Integrating O‑1 Evidence into EB‑1/NIW Plans
A smart long-term immigration approach treats the O‑1 as a single chapter in a longer story: the evidence gathered today can support an EB‑1A or EB‑2 NIW petition later on. It is wise to maintain a running portfolio of press, metrics, awards, letters, and other evidence: treat each O‑1 renewal as an opportunity to strengthen a later green‑card application.
How to Prevent Future RFEs?
Though manageable, RFEs do demand additional cost and energy. Here are additional tips for preventing RFEs.
Evidence Mapping and Narrative Cross-walks
As suggested, start by creating a summary table that convincingly connects every exhibit to the criterion it supports. Accordingly, write a narrative cross‑walk: a plain‑language document guiding the reader through the story of how the evidence fits together to demonstrate extraordinary ability. Some legal practitioners consider this the single most effective way to prevent RFEs. When the narrative logic is explicit and easy to follow, there is a lesser need for follow-up questions and RFE.

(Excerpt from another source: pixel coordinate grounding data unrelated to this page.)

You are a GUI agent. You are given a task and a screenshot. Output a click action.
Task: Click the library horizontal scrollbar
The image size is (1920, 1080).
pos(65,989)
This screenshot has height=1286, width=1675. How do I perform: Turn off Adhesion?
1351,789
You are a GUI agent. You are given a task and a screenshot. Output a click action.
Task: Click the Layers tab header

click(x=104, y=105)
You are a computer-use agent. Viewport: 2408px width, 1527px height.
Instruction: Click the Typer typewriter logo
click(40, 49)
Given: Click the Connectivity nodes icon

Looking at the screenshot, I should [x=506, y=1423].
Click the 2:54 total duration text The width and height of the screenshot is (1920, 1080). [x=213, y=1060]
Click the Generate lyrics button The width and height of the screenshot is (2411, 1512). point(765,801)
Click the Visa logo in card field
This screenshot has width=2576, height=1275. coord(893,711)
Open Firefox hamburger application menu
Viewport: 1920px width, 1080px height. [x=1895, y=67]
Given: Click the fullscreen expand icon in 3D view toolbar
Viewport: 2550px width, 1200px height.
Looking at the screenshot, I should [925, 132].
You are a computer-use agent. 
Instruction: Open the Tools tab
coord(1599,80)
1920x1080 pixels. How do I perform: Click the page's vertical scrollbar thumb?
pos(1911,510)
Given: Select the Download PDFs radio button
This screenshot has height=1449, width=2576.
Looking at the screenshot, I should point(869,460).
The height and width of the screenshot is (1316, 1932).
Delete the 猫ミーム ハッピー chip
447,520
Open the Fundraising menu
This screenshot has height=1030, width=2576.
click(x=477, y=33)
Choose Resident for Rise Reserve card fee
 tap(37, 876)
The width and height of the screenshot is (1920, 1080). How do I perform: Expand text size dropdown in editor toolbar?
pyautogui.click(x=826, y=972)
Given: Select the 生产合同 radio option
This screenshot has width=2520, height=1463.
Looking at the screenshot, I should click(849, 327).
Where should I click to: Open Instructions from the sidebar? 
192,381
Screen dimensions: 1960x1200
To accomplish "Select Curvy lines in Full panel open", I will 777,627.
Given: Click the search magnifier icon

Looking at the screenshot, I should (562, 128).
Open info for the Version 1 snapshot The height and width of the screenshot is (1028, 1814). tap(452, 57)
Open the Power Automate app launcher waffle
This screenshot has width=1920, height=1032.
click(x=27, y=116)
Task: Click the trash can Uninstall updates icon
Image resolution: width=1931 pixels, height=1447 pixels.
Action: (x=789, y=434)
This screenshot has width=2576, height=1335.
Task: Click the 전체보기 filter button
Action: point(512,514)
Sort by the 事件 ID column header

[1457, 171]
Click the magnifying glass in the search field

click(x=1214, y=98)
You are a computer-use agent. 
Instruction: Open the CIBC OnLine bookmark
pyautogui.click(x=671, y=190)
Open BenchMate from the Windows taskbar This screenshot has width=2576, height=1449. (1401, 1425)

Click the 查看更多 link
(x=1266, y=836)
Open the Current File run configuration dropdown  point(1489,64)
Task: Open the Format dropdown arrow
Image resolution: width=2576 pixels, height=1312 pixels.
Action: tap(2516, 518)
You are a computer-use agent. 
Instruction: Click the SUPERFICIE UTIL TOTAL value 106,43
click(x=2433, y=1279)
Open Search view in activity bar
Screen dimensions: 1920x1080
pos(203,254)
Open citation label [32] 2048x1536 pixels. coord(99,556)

Early Engagement with Experienced Immigration Attorney
Firms with the best approval rates will agree: there are great advantages to front‑loading work. Consulting an attorney early, well before the initial draft, instead of once an RFE is received, can ensure that inconsistencies and weaknesses are identified early. Even a consultation can prevent gaps that trigger RFEs.
Maintaining Ongoing O-1 visa Documentation
Remember that the immigration process does not end with the approval notice. It is necessary to keep a current evidence portfolio for those planning to renew their O-1 visas or pursue a green card. Save press releases, track GitHub contributions and monthly product metrics, collect letters while relationships are warm, maintain an updated online presence across professional sites, like LinkedIn; the strongest petition is one that has been built all along, not constructed in a rush months later.
Conclusion: Turning RFEs into Opportunities
Receiving an O‑1 RFE far from signals a dead end. Approval rates above 93% and declining RFE rates confirm what experienced practitioners already know: most O-1 petitions that receive an RFE are eventually approved, so long as responses are thorough and expressly address adjudicators’ concerns.
The RFE process can actually work favorably in some cases. It can push tech founders to articulate the significance and impact of their work in broader terms, beyond their immediate community. The narrative constructed, metrics used, and expert endorsements collected for an RFE response can become valuable assets for future investor decks, grant applications, and even green‑card filings.
Align evidence before filling: build a summary table and cross‑walk, include numbers to prove impact, seek independent validation, bring in counsel early, and do it right with the initial filing. In the case of an RFE, treat it as an invitation to retell the narrative. RFEs do not question one’s qualifications, but just the narrative being told.